Induced anisotropy by the Mullins effect in filled silicone rubber

This study is concerned with the experimental characterization of anisotropy induced by the Mullins effect in a particle-reinforced silicone rubber. Experimental data concerning the influence of type and direction of initial loading on the subsequent stress softening are quite scarce. In this scope, a set of experimental tests were carried out on a filled silicone rubber. Uniaxial tensile tests and bulge tests were used to precondition the samples, i.e., to induce some primary stress softening. In both cases, subsequent uniaxial tensile tests were conducted on preconditioned specimens. The first set of experiments consists of a uniaxial tension path followed by uniaxial tension along different directions. It appears that the stress softening varies from a maximum in the same direction load to a minimum in the orthogonal direction, with respect to the first tensile load direction. Next, the bulge test is proposed as an original way to yield very different biaxial tensile strain-histories for first loading path.

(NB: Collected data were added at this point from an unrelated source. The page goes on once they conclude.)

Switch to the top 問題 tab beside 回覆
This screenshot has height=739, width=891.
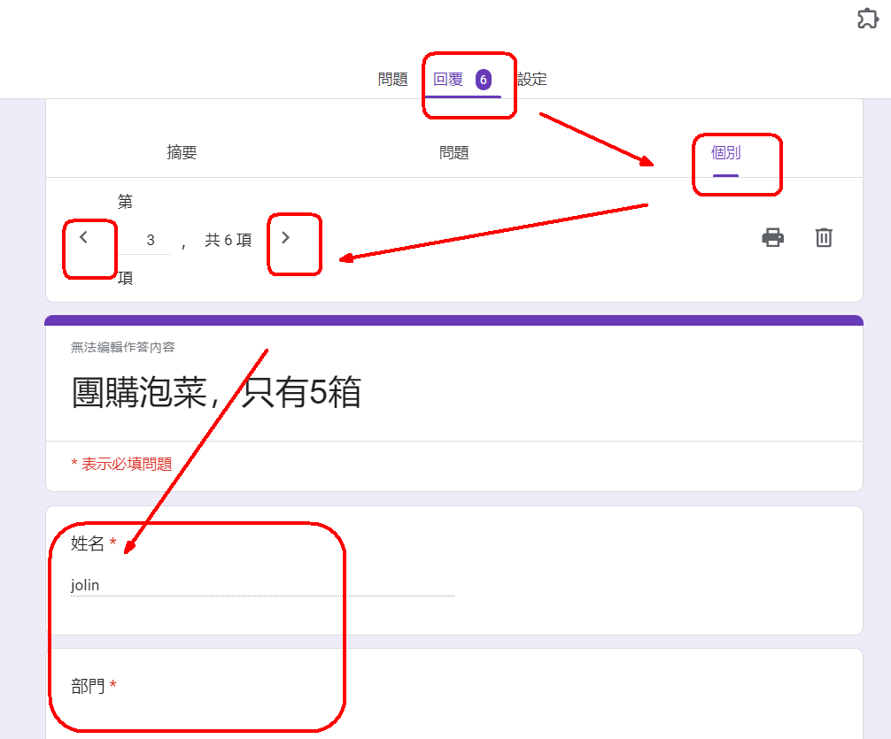click(x=392, y=80)
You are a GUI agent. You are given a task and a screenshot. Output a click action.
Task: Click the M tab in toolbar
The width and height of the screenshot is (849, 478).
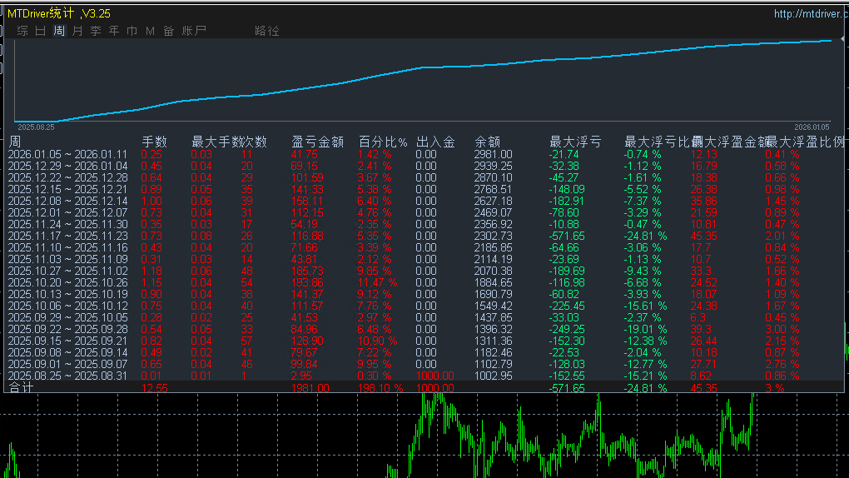(151, 31)
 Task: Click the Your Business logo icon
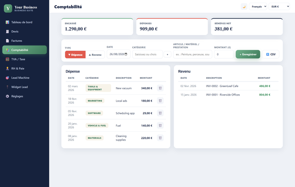coord(8,8)
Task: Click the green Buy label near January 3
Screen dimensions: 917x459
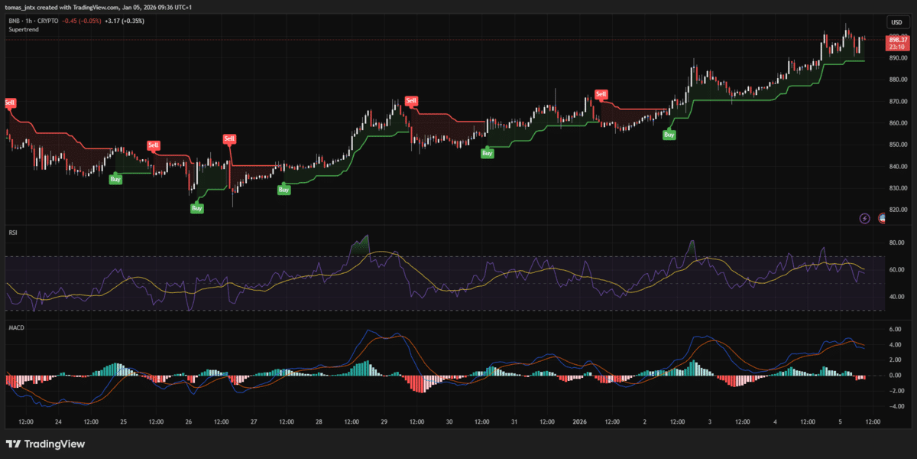Action: 669,135
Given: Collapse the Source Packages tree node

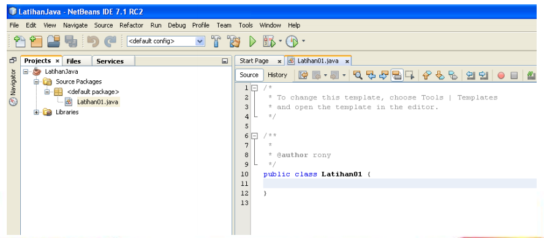Looking at the screenshot, I should pos(36,82).
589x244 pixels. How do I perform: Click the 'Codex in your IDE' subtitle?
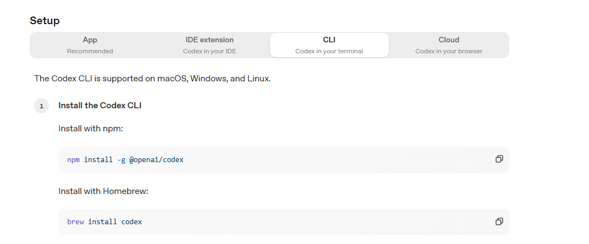210,52
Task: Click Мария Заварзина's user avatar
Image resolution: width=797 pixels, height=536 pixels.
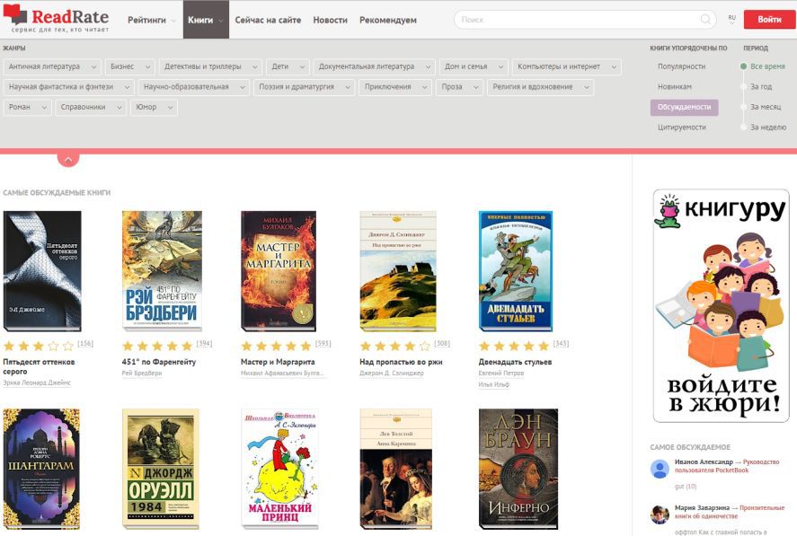Action: pos(660,514)
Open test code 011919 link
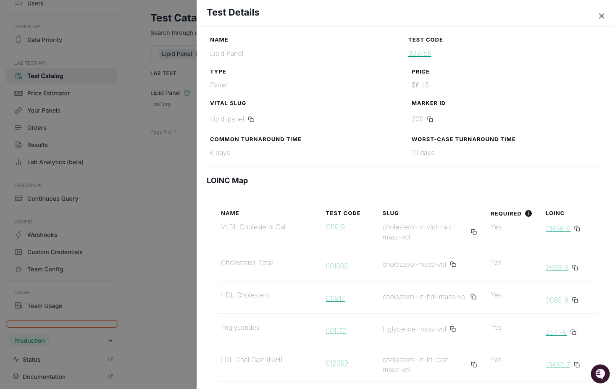 click(335, 227)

The fact that the biaxiality ratio varies from the pole (uniaxial tension) until the bulge border (planar tension), permits to analyze second tensile load curves in a material that experienced a more complex first load path. These experimental data allow to discuss the most appropriate criteria to describe the strain-induced anisotropy phenomenon.

► Experimental study shows the strongly anisotropy induced by Mullins effect.
► Preconditioning tension in one direction causes weak softening in the perpendicular direction.
► Induced anisotropy by the biaxial pre-stretch is dependent on the biaxiality ratio.
► There is a part of the total strain energy that was not used in the stress softening process.